Tuesday, 13 January 2015

Where do ideas come from?

I'm desperately trying to finish editing my proofs tonight (so my paperbacks can be shipped and stocked in time for my book launch - oh the random excuses a writer can come up with!) so here is a blog I prepared earlier.

The first idea for my book Found, Near Water came from reading about the Wests in the UK. When the police dug up their back yard trying to find the body of Rose West’s oldest daughter – which in family rumours was buried in the backyard – they started to unearth bones. There was a point, when they uncovered three thigh bones, that the realisation dawned not only was the daughter’s body in the backyard, but other women as well.

I also wanted to have a moment like that – to have someone searching for something specific, not even sure that they’d find it – and then to discover not only what they were searching for but to have that ‘three thigh-bones’ moment when the fact hits them that they’ve discovered more than they went searching for.

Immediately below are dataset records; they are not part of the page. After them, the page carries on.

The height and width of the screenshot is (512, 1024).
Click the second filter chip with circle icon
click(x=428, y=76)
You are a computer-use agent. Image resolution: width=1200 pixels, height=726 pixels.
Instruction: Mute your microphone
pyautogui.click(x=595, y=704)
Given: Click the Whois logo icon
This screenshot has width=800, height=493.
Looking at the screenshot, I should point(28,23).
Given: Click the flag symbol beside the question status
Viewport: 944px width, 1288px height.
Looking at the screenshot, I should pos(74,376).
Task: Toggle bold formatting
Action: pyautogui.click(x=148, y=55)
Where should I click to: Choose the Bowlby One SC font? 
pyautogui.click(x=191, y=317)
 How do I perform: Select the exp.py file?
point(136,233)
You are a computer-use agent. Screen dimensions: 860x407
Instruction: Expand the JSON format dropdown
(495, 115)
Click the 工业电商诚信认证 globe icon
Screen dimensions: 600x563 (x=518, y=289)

The second idea was to do with the woman who later became Christine. It was from the Boxing Day tsunami footage where so many people had died all at the same time. I watched a colleague from work – on an anniversary, not at the time – and they were talking about the clean-ups in the villages, the bodies and how they were handled.

It sparked an idea about how I could take something that usually caused so much grief – the loss of a child – but embed it in a tragedy that was so large that the individual grief wasn’t recognised. When there’s a quarter of a million people dying the fact that your daughter was one of them doesn’t earn you the same recognition as when they’re the only one dying that day.

That sounds really awful when I type it out, but that was the genesis of Christine. Someone coping with an overwhelming individual grief lost and meaningless in the scope of an over-arching tragedy.

My next idea was around the protagonist of the story – Rena – and the abduction of her daughter. I was watching a few minutes out of a soap on television before the news came on – I’d guess that it was Home and Away just because of the timing but I wouldn’t put much money on it - and the scene ended with a woman sitting upright in bed asking ‘Where’s my daughter?’

I don’t know what the storyline for her was, but I instantly filled in the starting characteristics of Rena’s story. There was the attraction of something bad happening – something that would usually be widely advertised and appealed – and instead, nothing.

The crime scene that would usually be scoured for clues hadn’t even been cordoned off, the witness identification and records that would help the initial parts of the investigation hadn’t been sought out let alone recorded. And then I wondered how far I could push it out. What would happen if she told people, and they didn’t even believe her? How would you start an investigation when every starting point was already wiped clean?

So that’s where I got the main three ideas that formed the base of the storyline and characters from Found, Near Water. A devastating tragedy that occurred a decade ago; a half-watched glimpse from a soap opera on television maybe eight years ago; and a paragraph description from a book on true crime that I read six years ago. All stuck in the back of my head turning over and over until they started to coalesce into one storyline.

Makes you wonder what’s brewing back there now!